■ Exercise requirements ■
1. Reproduce the passage of the screed-removal thread from "## SilentButDeadly" up to and including "not be valid.".
2. Continue the forum thread on removing screed under tiles from where it stops.

■ Given text ■
--- begin ---

# Forum Home Renovation Bathrooms  How to remove tough screed under tiles - what methods/tools?

## DaleBlack

I have a laundry that needs to come back down to the concrete pad level to match the wood floor in the hallway next door. 
It has blue tiles put in in the late 70s and then another set in the 90s straight on top   
The first layer of  tiles come up relatively easy with a simple ozito SDS drill with a 75mm chisel bit leant on a angle. 
The issue is the screed over 20 years old underneath     
Its rock hard and only really comes up from using the pointy bit going straight down. 
One person had said that the screed shouldnt be this hard, the original tradie made it too strong but the hire shop says all screed goes this hard after 20 years? 
A local hire shop advised to use    
one of these for the tiles, not that the tiles are that much of an issue, though the blue ones sort of are. 
and a concrete grinder for the screed    
Or i could cut long strips downwards and across with a angle grider down to the pad and then proceed with the manual chisel drill. 
Any ideas or suggestions?

----------


## SilentButDeadly

You'd be there a while with the concrete grinder...maybe that's why they recommended it! 
I'd be inclined to try wet sawing it down to the pad in strips (same as what you suggested with an angle grinder) and demo hammering it out from there. 
Truth be told...this ain't a job I've had to try as yet so my thoughts may not be valid.

----------


## doovalacky

One of the  jackhammers will be a lot more effective than a SDS drill.  It's what I used in my reno. 
I was lucky and purchased  a fullboar on special up from bunnings for less than the hire cost of a couple days. 
If you have a grinder with a brick blade do a few cuts in opposite direction to what your trying to hammer.  It gives the screed somewhere to break as you hammer it.
I found once I got down to slab level and could get the jackhammer on an angle it then started lifting without doing the cuts.

----------


## rebuildr86

Remove all tiles first. Tiles on top will hold it together and make it stronger and more rigid. I do this day in day out. Get the tiles off and it should be much easier, unless some idiot used too much cement in thw screed, in which case it would get stronger over the years.

--- end ---

■ Material supplied ■
--- begin ---

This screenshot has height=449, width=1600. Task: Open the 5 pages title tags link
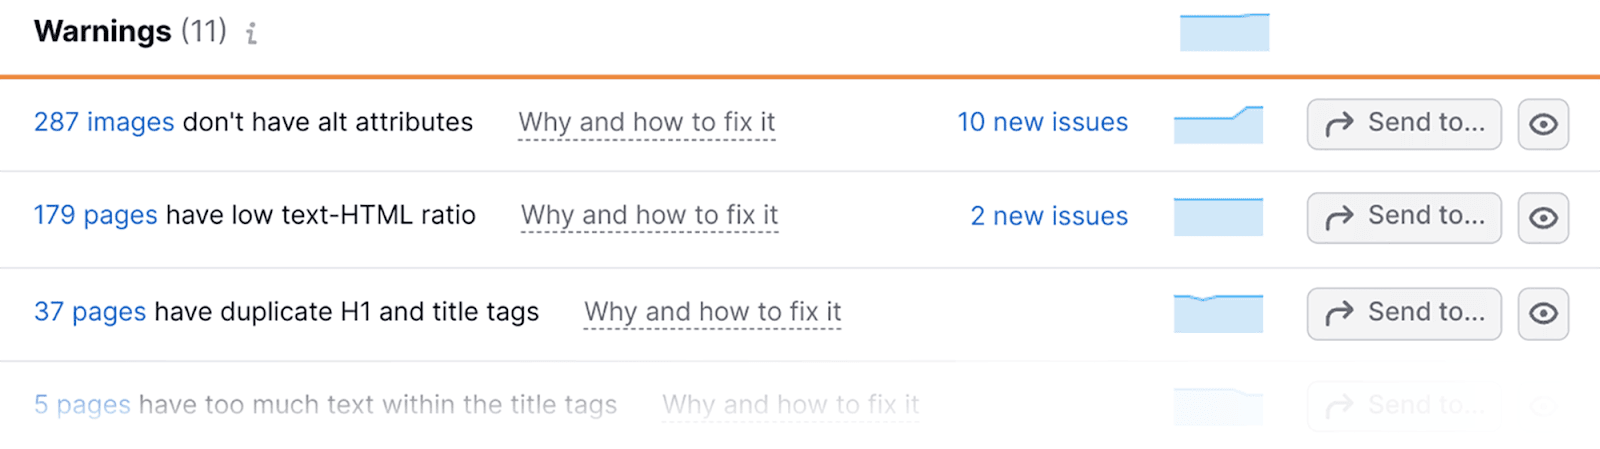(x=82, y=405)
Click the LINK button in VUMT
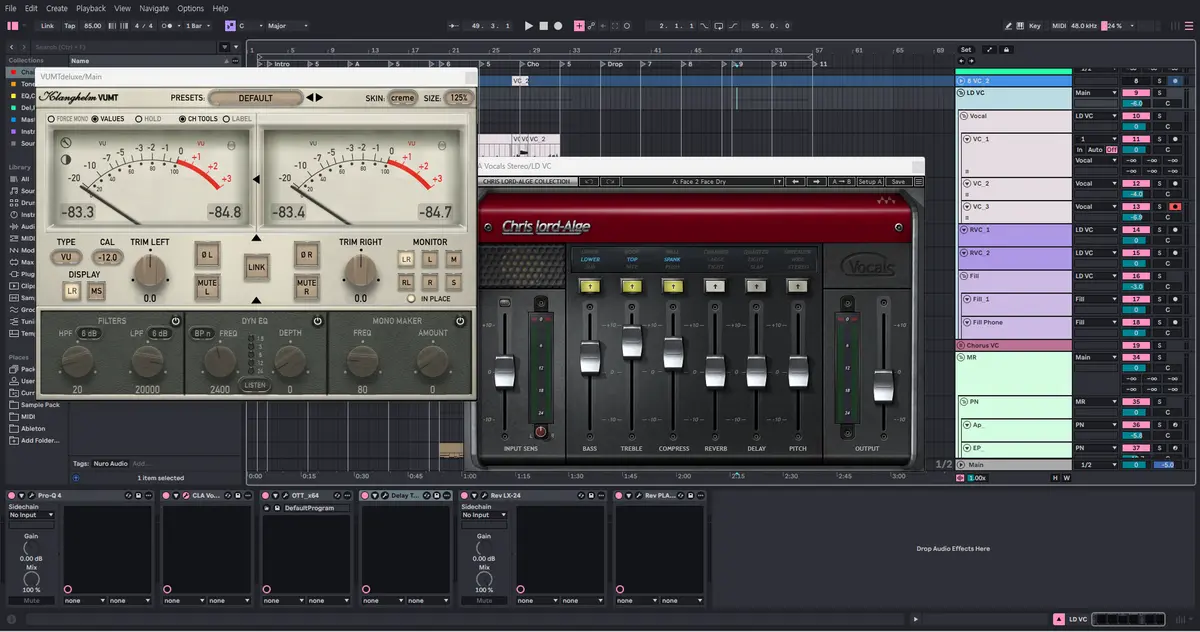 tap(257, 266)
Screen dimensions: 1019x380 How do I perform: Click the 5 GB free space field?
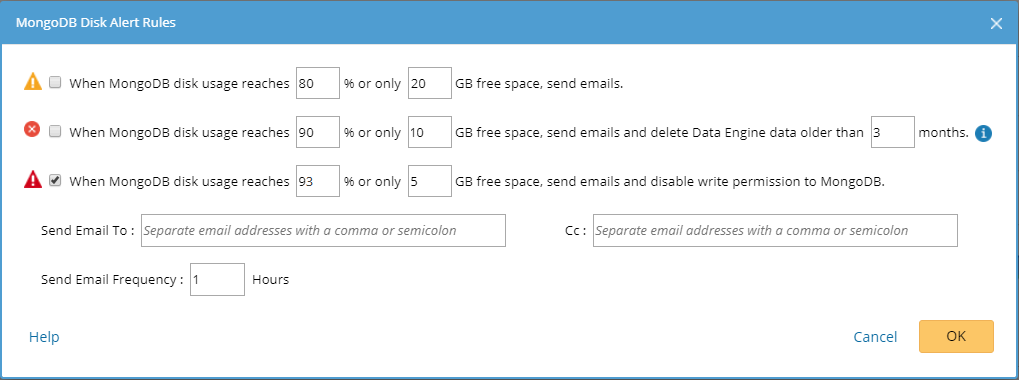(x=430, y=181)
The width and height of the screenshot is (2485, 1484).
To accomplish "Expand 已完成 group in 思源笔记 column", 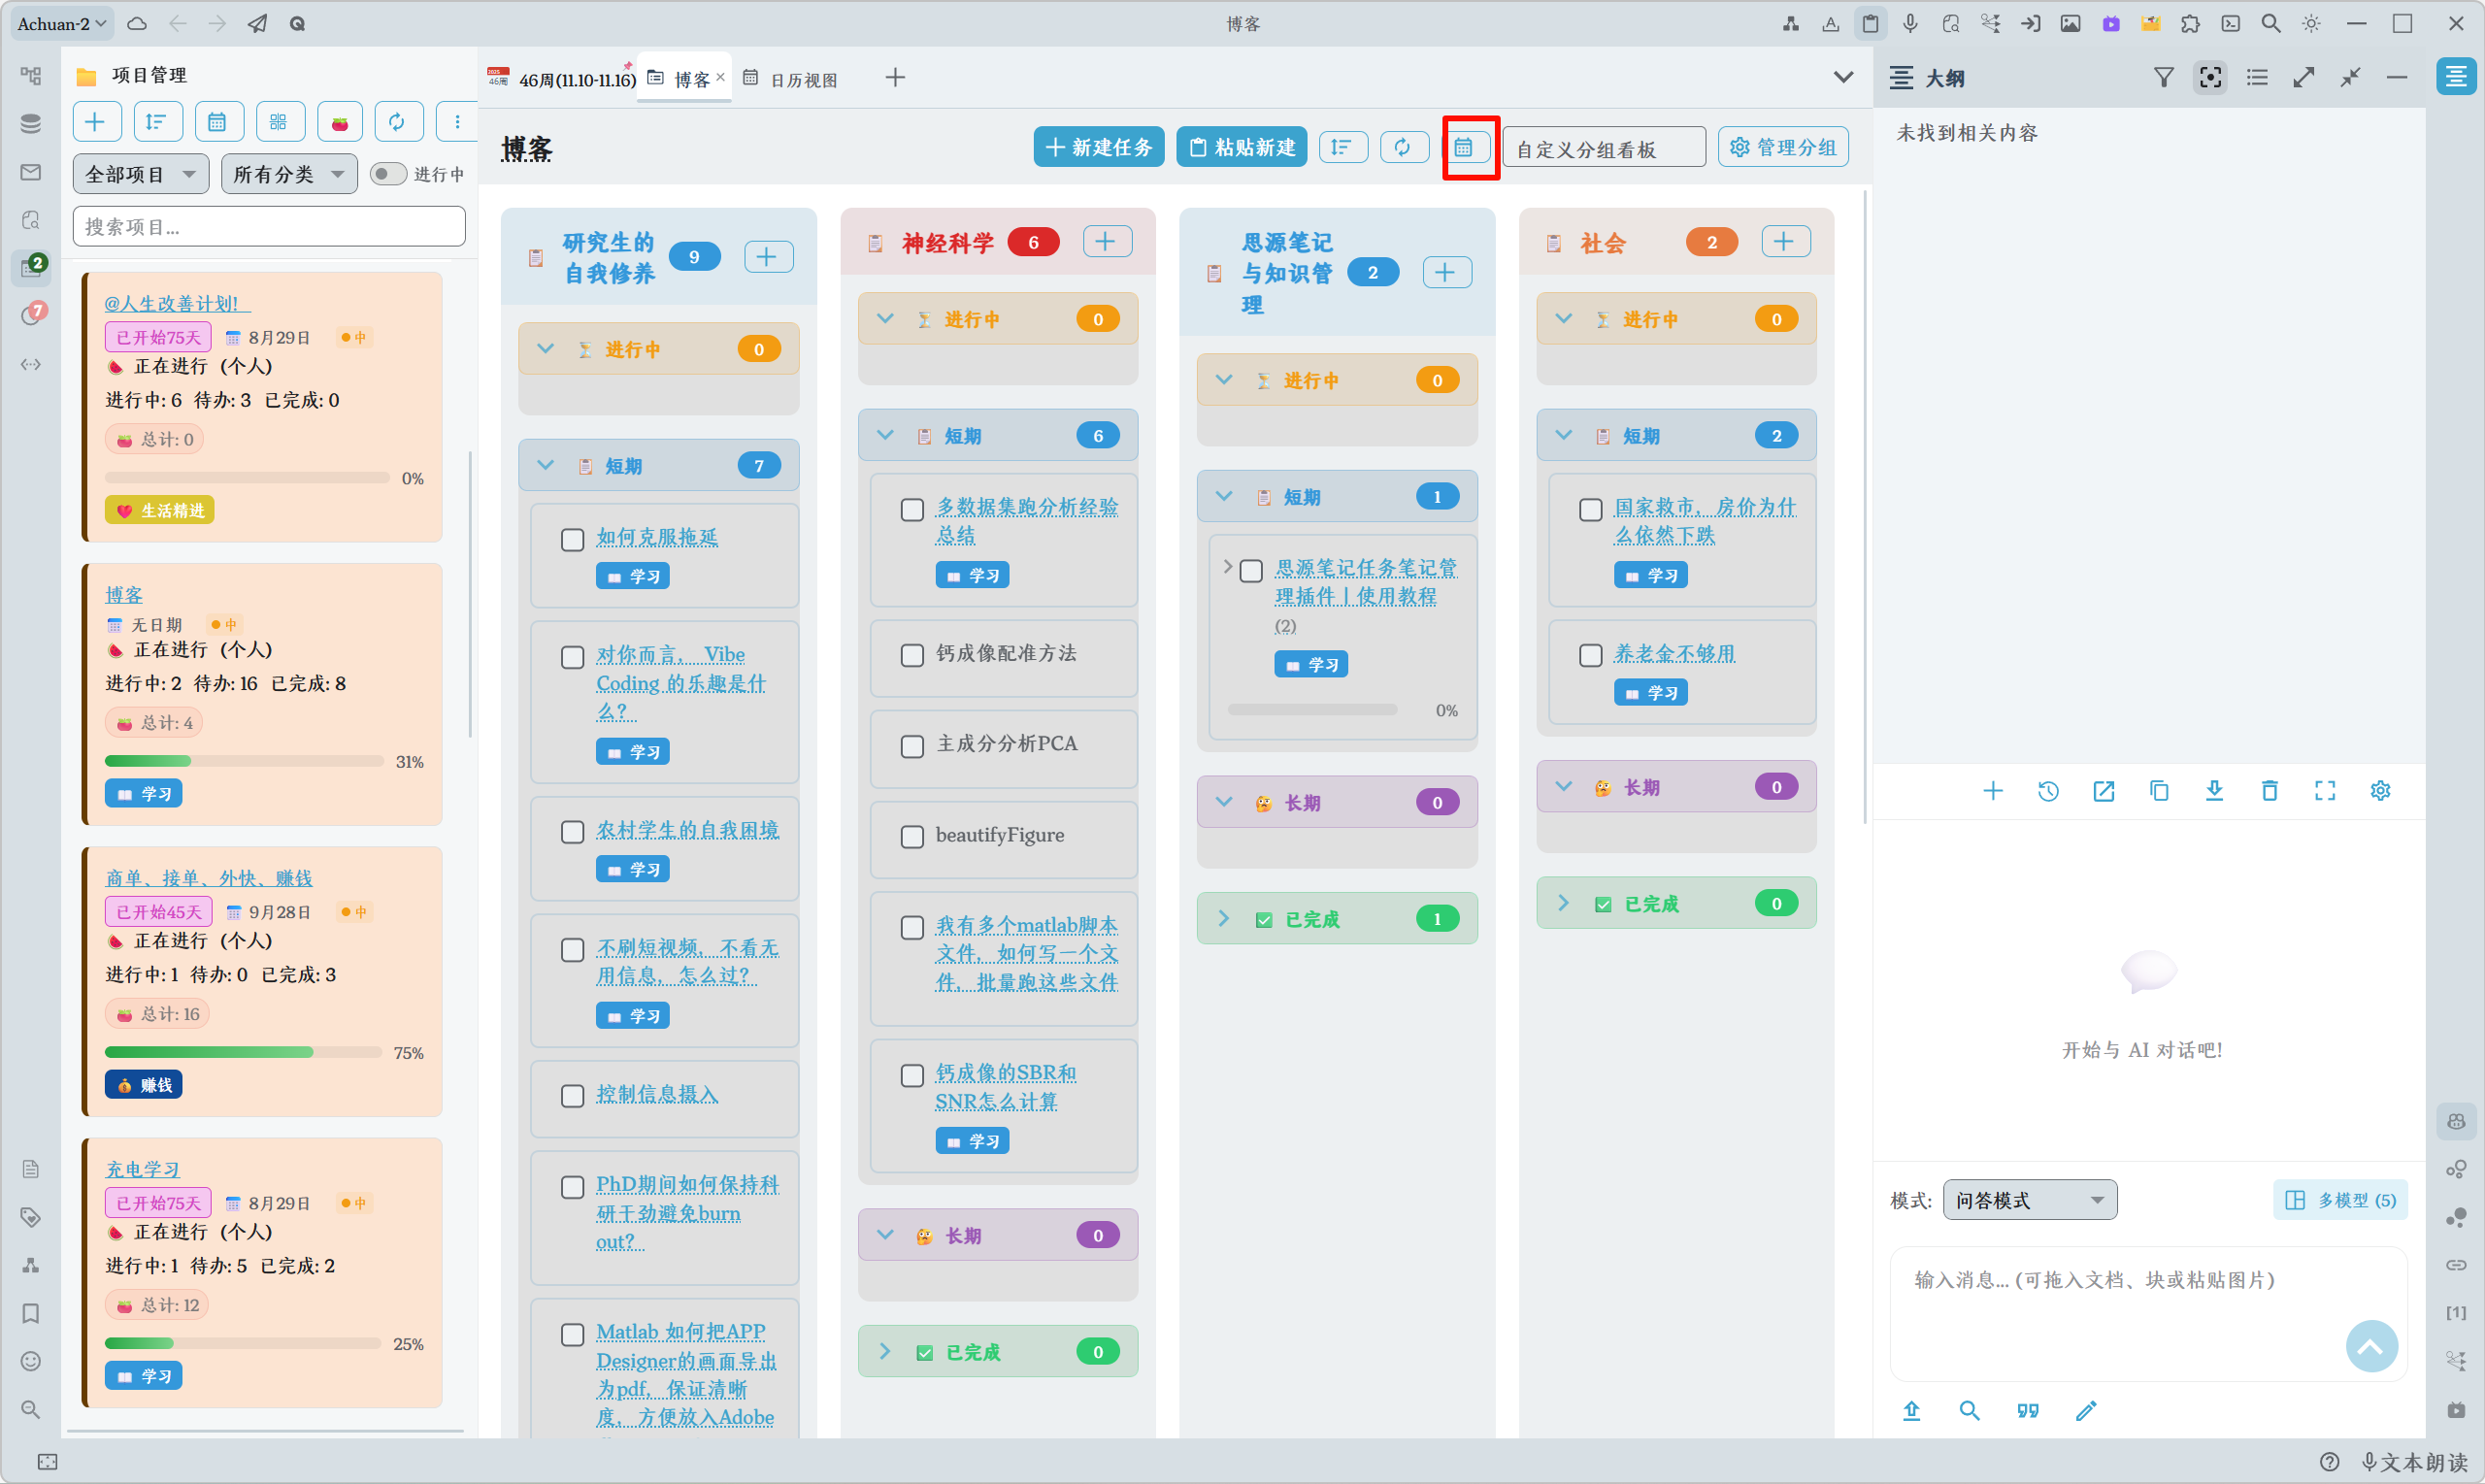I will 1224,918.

--- end ---

■ Answer set ■
1.
## SilentButDeadly

You'd be there a while with the concrete grinder...maybe that's why they recommended it! 
I'd be inclined to try wet sawing it down to the pad in strips (same as what you suggested with an angle grinder) and demo hammering it out from there. 
Truth be told...this ain't a job I've had to try as yet so my thoughts may not be valid.

2.
----------


## DaleBlack

> Remove all tiles first. Tiles on top will hold it together and make it stronger and more rigid. I do this day in day out. Get the tiles off and it should be much easier, unless some idiot used too much cement in thw screed, in which case it would get stronger over the years.

  rebuildr86, i believe there is too much cement in the screed and it has got very strong over the years. So can i ask what tool and what bits you use? 
 doovalacky 
Which model did you get? https://www.bunnings.com.au/full-boa...ammer_p6290253  https://www.bunnings.com.au/full-boa...ammer_p6290254

----------


## DaleBlack

rebuildr86, it must be hard for you (given you do this commercially) to quote in relation to screed removal, do you  
1
just assume its hard as rock and quote higher, potentially making you uncompetitive
but if you do get the job and it comes up easily, you r ahead 
or 
2 
  quote for easily removed screed with a time limit, say "12 hours allocated to tile removal"  and then if you do run into hard as rock screed then fair enough you effectively put in a VO to the client.
This is probably better for them as well, rather then just receiving a higher quote that assumes its rock hard.

----------


## DaleBlack

> You'd be there a while with the concrete grinder...maybe that's why they recommended it! 
> I'd be inclined to try wet sawing it down to the pad in strips (same as what you suggested with an angle grinder) and demo hammering it out from there. 
> Truth be told...this ain't a job I've had to try as yet so my thoughts may not be valid.

  The wet saw sorry, is what i meant, not a angle grinder

----------


## rebuildr86

I charge per hour dale, but put a cap on the total price :Smilie: 
Simple and fair.
And if someone dissagrees with this, then theyre not happy unless theyre screwing someone, so i wont work for them.
Some call this, "hiding behind an hourly rate"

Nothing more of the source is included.